(Stored data)

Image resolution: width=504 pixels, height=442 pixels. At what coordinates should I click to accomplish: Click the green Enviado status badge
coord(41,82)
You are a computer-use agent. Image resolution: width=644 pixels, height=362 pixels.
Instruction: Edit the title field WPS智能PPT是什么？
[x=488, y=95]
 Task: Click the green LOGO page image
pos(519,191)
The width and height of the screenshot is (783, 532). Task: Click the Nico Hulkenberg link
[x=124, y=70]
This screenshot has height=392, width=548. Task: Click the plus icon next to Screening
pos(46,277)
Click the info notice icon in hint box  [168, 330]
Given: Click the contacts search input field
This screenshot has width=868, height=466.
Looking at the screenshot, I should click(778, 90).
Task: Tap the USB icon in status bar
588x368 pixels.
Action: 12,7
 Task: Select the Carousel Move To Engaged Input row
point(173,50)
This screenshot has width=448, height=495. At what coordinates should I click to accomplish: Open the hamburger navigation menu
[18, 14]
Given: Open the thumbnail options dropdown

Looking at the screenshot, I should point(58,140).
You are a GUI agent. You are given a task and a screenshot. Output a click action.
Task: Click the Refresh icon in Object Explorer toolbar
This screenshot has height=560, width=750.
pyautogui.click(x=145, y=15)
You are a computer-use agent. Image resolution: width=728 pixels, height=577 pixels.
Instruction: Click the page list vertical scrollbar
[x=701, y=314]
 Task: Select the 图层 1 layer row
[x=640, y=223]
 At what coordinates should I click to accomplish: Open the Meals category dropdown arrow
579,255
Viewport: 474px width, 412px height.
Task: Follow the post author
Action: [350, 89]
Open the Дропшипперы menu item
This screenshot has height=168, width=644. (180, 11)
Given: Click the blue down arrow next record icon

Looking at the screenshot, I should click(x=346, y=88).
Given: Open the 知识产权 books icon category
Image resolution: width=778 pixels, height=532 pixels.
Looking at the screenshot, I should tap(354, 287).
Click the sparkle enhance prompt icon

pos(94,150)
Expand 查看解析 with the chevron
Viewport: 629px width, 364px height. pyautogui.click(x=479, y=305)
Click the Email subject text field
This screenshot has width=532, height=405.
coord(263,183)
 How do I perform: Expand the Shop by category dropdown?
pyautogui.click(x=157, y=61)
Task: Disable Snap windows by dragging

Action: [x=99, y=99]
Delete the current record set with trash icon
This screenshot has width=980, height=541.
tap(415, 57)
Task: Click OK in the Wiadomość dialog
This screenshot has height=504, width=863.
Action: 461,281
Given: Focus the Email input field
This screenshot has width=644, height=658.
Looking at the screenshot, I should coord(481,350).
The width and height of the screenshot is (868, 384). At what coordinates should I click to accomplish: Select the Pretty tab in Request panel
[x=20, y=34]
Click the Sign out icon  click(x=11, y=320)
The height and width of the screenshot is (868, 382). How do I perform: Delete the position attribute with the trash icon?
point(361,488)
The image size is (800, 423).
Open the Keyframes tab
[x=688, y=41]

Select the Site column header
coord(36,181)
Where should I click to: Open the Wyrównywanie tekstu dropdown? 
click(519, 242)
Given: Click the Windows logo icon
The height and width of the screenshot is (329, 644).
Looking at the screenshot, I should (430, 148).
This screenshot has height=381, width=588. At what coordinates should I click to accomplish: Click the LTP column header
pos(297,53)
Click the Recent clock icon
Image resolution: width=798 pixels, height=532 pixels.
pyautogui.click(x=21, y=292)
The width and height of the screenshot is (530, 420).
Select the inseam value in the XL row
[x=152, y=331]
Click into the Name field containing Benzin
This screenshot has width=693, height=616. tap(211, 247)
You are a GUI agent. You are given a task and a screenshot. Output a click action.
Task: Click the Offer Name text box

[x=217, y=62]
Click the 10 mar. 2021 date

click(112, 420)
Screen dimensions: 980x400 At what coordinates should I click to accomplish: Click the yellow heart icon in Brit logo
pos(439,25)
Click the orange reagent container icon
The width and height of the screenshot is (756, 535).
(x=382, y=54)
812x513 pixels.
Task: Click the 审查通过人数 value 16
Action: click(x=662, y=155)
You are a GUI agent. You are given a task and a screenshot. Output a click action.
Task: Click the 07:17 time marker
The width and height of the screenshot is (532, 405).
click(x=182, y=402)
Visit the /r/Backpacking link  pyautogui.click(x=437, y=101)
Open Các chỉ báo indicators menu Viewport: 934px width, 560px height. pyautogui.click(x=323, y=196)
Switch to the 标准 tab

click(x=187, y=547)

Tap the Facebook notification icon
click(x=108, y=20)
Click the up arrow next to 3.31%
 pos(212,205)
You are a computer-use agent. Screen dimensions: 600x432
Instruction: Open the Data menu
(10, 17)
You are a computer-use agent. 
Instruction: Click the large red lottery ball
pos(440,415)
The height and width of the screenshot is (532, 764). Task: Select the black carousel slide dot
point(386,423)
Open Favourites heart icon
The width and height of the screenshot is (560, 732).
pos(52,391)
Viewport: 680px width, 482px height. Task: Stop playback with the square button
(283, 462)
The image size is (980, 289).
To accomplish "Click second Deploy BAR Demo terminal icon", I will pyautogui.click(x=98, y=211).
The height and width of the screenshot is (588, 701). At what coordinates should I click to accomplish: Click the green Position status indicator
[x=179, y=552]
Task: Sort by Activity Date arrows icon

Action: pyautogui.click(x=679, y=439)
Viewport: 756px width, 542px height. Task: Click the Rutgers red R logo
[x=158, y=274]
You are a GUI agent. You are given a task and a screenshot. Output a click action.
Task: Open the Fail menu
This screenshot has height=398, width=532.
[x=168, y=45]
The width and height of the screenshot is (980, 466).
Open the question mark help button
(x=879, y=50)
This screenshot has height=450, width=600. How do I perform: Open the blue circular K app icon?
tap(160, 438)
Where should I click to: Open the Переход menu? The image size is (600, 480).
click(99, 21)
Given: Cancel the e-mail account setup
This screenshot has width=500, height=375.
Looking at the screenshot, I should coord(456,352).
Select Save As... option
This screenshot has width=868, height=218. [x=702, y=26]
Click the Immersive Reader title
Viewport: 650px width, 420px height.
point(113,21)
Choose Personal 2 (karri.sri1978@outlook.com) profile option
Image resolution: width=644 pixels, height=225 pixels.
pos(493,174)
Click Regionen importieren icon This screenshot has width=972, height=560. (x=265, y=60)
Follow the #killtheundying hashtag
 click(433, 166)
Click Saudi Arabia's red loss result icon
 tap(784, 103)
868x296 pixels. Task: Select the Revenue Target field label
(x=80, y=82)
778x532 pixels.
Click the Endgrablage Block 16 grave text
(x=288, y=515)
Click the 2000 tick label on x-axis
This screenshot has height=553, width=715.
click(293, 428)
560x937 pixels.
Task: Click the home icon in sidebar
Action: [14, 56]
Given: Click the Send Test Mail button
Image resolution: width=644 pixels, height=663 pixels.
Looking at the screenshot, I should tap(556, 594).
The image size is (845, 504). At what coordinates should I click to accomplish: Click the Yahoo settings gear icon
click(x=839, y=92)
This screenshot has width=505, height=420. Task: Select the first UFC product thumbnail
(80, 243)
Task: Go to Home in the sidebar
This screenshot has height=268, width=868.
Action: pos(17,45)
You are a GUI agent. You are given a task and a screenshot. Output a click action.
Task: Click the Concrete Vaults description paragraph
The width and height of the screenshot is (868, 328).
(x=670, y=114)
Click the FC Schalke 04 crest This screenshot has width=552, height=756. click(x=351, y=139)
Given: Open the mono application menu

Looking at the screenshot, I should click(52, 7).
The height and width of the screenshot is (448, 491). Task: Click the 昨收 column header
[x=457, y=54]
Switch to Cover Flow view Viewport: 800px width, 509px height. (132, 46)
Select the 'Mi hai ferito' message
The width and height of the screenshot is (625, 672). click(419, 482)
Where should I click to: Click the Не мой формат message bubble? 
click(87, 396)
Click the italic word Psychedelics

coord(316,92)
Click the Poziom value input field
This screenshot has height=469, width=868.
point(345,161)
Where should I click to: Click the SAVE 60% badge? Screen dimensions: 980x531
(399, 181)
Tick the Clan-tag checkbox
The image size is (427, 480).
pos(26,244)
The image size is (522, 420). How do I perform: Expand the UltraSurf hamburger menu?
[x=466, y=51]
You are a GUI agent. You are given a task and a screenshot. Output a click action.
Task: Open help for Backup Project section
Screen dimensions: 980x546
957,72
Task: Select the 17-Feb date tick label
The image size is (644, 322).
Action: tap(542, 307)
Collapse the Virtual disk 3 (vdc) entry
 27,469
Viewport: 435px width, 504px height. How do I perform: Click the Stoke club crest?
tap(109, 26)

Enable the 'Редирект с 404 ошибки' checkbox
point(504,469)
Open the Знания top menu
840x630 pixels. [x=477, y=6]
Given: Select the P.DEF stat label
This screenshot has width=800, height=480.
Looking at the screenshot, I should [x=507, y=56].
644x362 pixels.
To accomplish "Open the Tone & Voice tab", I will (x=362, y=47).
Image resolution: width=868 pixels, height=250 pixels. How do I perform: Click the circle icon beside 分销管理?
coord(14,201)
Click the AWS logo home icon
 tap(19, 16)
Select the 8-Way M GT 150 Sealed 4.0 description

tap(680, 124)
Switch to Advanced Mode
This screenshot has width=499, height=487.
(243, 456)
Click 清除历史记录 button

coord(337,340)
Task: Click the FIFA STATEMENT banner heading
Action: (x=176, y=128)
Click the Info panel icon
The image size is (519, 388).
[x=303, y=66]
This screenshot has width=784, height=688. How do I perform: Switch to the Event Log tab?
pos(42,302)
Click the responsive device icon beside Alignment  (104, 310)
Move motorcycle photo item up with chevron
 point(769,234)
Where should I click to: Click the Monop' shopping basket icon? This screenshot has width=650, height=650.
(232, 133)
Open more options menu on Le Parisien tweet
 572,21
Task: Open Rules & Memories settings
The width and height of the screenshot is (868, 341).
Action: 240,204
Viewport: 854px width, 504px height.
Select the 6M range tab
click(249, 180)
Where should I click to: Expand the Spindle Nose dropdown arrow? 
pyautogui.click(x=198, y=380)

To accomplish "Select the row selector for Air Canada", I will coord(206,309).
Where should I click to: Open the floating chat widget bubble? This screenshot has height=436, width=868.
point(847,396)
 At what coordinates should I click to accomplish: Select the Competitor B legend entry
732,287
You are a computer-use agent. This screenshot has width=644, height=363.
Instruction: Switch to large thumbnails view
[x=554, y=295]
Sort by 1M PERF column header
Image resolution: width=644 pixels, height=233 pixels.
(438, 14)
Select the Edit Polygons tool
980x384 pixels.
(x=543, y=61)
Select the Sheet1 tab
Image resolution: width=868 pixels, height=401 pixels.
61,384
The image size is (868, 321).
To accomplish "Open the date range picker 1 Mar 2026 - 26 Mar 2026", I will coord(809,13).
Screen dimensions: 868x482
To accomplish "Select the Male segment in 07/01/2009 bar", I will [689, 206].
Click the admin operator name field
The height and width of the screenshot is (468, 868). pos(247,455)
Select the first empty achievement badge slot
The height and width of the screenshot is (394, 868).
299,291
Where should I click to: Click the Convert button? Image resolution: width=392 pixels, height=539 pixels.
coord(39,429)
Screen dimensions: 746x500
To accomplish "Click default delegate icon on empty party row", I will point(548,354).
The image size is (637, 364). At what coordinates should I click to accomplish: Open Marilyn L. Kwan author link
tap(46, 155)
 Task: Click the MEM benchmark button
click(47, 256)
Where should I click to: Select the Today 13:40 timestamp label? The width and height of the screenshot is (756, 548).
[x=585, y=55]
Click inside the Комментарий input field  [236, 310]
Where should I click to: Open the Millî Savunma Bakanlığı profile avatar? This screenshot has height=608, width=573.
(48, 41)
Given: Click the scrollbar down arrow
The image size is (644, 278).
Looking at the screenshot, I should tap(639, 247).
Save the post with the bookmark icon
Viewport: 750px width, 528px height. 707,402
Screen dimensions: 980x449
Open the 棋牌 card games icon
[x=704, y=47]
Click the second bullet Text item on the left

### Your objective
Look through the entries above and quote exactly the lines from the line with "How do I perform: Expand the Shop" to the line with "Task: Click OK in the Wiadomość dialog", counting both of those lines.

### Your response
 How do I perform: Expand the Shop by category dropdown?
pyautogui.click(x=157, y=61)
Task: Disable Snap windows by dragging

Action: [x=99, y=99]
Delete the current record set with trash icon
This screenshot has width=980, height=541.
tap(415, 57)
Task: Click OK in the Wiadomość dialog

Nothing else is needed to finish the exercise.